--- PASSAGE GIVEN ---
Wang Qingliang gained attention a few years back for suggesting he was too frugal to afford a house.  I hear you man.  Now he is cited as one of the most flagrantly corrupt officials nationally and a lightning rod of public ire.  Who knows?  More likely it is simply time to smash a local power block as it was in the 90s when Beijing mayor Chen Xitong was smashed or in the naughts when Shanghai Party Secretary Chen Liangyu was smashed.  But brought low because he was particularly corrupt?  Do educated Chinese really believe any of this?  According to the New York Times, in the article that resulted in them being blacklisted domestically, Wen Jiabao’s auntie received stock in Ping An insurance worth about $1.5B.  Where is the benchmark set for particularly egregious corruption?  What could the public ever really know that it isn’t packaged up and fed as fish food?   

 

The culmination of the Dream of The Read Chamber has the protagonist Jia Bao Yu’s complicated; comfortable, scholarly family suddenly fall under a cloud of imperial scrutiny.  Once the family is under investigation by the Emperor, by the center, nothing that they ever had, nothing they had ever done is secure.  The entire family line will fall.  And Richard the II was killed by Henry IV,  Henry the VIII killed his wives, and it is amusing to consider the rough way the Plantagenates or the Tudors, maintained power just like it is the Qing.  And we are rightly proud of both the regal tradition and of the fact that we’ve moved on from it as an acceptable standard for how to transfer power.

--- RAW DATA ---
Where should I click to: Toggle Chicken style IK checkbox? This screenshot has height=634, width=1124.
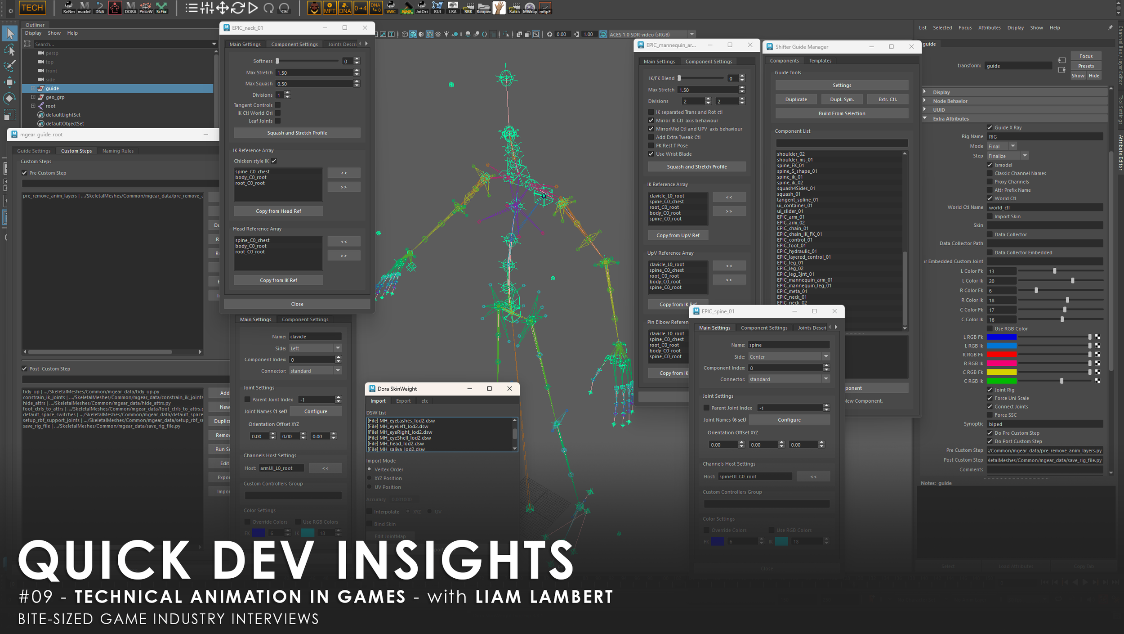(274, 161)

==

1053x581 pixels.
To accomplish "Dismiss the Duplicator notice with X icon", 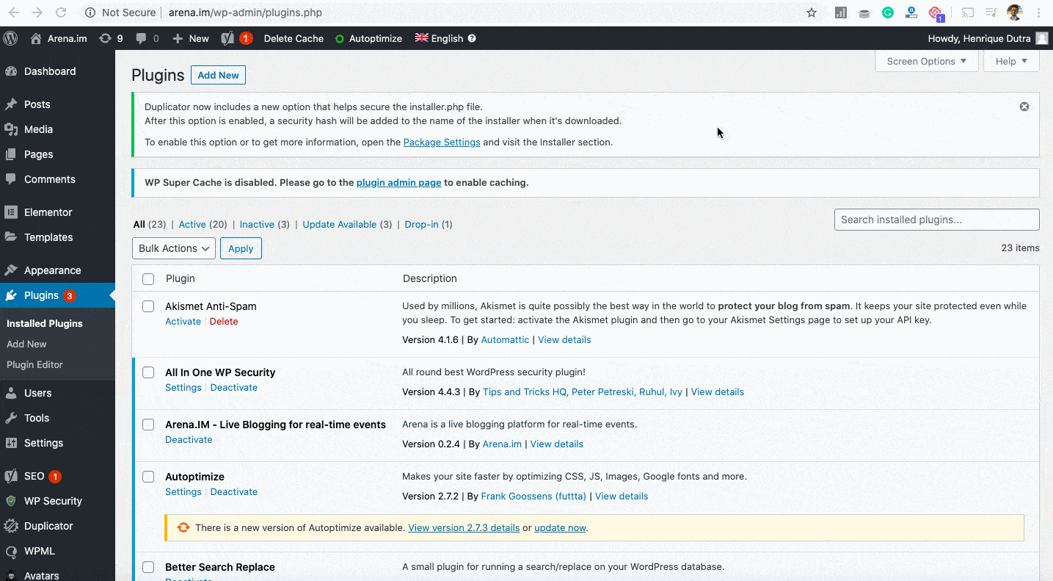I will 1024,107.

--- TASK INSTRUCTIONS ---
**A)** Say whether each statement agrees with the passage on official corruption, answering yes or no and quoting the words of the passage that decide it: (i) The Beijing mayor brought down in the 90s was Chen Xitong. (ii) Wen Jiabao's auntie received Ping An insurance stock worth about $15B. (iii) Henry IV was killed by Richard II.
**B)** According to the passage on official corruption, what did Wang Qingliang gain attention for a few years back?
**C)** Carry the passage on official corruption forward, picking up after its final sentence.
The lines are separate material from the passage on official corruption.

--- RESPONSES TO THE EXERCISE ---
**A)**
(i) Yes: "as it was in the 90s when Beijing mayor Chen Xitong was smashed"
(ii) No: "Wen Jiabao’s auntie received stock in Ping An insurance worth about $1.5B"
(iii) No: "Richard the II was killed by Henry IV"

**B)** For suggesting he was too frugal to afford a house.

**C)**
China should be sublimely proud of their medieval tradition.  And today, who can argue that order hasn’t been more productive than chaos?  I’m glad to be riding on a high-speed train and I’m glad that 450 million people have miraculously migrated from poverty.  But China cannot be singularly proud and satisfied by this means of governance.  Suggesting that this is all that China can expect from leadership; capricious, opaque, courtly deal making wherein power itself is really all that matters, is an insult to this nation.  A middle class majority will increasingly call this out.  Privately I hope the Party acknowledges that it must lead the nation away from rule by fiat or accept that it will be done on someone else’s terms.

I am pulling into Nanjing South Station now.  This is our third stop.  I appear to be on the high-speed, local.  I thought I got on the 4 Train but I’ve wound up the 6 Train, the Lexington Avenue local.  It has to be said that even when one travels at 185MPH+, local trains, and the useless time spent stopping and starting makes the face sour.  Well, at least I know where on the journey I am.  Have I ever been to Xuzhou?  I’d never be able to read the signs before at 185+MPH.  Sit back and enjoy the ride that John King Fairbank never had a chance to take.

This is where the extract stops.